The school follows the national curriculum under the Board of Intermediate and Secondary Education, Jashore. It is also a center for the Junior Scholarship Examination, where hundreds of local students take their tests.

== Administration ==
The school has about 30 staff members. Md. Rafiqul Islam is currently the acting Headmaster.

== Extracurricular activities ==
Students at the school take part in various competitions. In 2026, the school won an upazila-level debate competition organized by the Anti-Corruption Commission (ACC). The school also holds annual sports days, cultural events, and prize-giving ceremonies.
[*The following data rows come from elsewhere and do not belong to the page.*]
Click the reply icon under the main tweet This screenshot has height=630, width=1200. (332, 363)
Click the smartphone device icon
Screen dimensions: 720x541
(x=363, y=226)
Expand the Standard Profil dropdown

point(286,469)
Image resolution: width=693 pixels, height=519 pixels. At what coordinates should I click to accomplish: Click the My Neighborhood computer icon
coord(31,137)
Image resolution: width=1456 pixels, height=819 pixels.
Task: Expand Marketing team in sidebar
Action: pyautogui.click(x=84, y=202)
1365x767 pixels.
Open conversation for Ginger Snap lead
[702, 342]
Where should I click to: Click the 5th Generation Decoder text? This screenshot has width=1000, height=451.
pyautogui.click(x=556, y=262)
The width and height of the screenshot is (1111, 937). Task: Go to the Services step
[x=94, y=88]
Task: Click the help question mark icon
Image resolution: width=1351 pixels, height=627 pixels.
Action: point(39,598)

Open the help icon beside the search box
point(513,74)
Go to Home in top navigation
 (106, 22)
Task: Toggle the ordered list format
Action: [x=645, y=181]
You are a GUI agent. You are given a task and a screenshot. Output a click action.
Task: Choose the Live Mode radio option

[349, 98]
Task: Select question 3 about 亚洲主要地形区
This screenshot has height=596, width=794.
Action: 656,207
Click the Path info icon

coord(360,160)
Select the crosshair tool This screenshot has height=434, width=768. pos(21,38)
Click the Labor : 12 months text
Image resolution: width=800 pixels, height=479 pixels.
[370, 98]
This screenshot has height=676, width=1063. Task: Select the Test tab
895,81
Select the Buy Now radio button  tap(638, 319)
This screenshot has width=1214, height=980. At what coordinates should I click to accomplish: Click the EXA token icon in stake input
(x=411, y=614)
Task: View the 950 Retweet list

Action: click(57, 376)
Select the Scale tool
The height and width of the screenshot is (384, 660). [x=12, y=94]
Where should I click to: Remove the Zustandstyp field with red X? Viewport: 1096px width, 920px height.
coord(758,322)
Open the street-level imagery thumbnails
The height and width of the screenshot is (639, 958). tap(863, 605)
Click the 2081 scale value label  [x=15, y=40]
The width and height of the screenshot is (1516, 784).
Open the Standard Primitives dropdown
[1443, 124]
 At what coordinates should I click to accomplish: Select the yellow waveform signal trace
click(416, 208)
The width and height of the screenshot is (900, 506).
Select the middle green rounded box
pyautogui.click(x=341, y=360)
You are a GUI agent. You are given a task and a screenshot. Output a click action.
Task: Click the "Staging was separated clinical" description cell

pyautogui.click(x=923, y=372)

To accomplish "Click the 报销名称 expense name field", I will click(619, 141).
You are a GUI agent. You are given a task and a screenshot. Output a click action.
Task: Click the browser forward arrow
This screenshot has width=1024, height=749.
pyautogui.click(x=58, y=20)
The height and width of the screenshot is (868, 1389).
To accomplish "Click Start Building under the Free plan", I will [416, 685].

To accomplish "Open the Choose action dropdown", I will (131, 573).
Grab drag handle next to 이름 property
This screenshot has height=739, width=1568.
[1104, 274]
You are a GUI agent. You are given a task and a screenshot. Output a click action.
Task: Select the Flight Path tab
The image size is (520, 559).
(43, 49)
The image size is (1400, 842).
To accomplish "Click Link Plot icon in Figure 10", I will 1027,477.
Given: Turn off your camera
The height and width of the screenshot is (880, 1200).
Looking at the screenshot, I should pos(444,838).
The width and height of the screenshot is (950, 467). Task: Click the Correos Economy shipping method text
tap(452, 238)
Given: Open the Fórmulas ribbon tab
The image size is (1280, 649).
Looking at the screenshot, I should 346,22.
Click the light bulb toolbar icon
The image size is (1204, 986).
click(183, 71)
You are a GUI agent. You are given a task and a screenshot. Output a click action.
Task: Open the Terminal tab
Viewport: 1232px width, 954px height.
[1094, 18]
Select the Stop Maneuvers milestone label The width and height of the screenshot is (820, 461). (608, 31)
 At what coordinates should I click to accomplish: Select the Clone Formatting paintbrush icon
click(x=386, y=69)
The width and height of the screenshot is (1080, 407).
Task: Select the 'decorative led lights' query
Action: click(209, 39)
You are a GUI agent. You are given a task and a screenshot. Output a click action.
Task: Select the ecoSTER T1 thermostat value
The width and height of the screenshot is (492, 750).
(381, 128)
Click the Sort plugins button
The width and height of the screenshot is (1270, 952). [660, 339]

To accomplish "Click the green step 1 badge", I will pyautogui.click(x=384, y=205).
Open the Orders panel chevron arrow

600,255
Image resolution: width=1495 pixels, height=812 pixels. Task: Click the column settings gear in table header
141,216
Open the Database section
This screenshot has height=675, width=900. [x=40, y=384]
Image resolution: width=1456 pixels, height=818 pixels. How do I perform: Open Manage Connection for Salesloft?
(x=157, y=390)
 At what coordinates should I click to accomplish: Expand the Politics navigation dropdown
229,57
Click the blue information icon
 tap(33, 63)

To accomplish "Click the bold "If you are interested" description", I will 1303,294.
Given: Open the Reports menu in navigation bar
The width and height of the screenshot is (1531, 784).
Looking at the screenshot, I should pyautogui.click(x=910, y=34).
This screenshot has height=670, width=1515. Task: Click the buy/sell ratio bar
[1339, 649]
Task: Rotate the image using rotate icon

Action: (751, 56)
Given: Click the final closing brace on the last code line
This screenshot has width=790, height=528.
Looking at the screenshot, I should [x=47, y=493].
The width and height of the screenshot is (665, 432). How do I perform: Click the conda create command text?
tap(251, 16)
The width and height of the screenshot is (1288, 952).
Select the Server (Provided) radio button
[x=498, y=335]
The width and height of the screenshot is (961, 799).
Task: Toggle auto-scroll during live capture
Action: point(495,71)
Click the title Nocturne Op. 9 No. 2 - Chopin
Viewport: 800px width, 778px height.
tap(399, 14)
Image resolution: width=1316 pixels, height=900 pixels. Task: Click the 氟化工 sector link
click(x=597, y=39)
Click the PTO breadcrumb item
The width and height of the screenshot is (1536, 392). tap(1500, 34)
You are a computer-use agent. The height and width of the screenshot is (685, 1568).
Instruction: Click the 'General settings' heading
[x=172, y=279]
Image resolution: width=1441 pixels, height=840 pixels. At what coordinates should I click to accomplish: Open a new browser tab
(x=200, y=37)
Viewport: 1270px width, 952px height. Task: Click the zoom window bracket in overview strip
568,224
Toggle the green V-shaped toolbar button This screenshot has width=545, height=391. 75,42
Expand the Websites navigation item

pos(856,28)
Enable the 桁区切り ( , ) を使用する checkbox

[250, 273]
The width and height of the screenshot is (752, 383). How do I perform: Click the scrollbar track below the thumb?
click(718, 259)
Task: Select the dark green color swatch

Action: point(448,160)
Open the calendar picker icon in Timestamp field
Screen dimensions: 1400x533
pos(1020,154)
B.M. Tanbin, a ninth-grade student, was featured in the Prothom Alo newspaper. He spoke about how the government's "One Day One Word" program helped students improve their English vocabulary.

=== Notable alumni ===
- Priyanti Mandal (2021 SSC batch) – Placed first in the Dhaka University 'Kha' unit admission test.

== Campus ==
The school has a large field that is often used for local events. It has hosted the Upazila Science and Technology Fair and the National Primary Education Medal competition, which brought together students from over a hundred local schools. The field is also used for local sports tournaments, such as the Dr. Ali Afzal Football Tournament.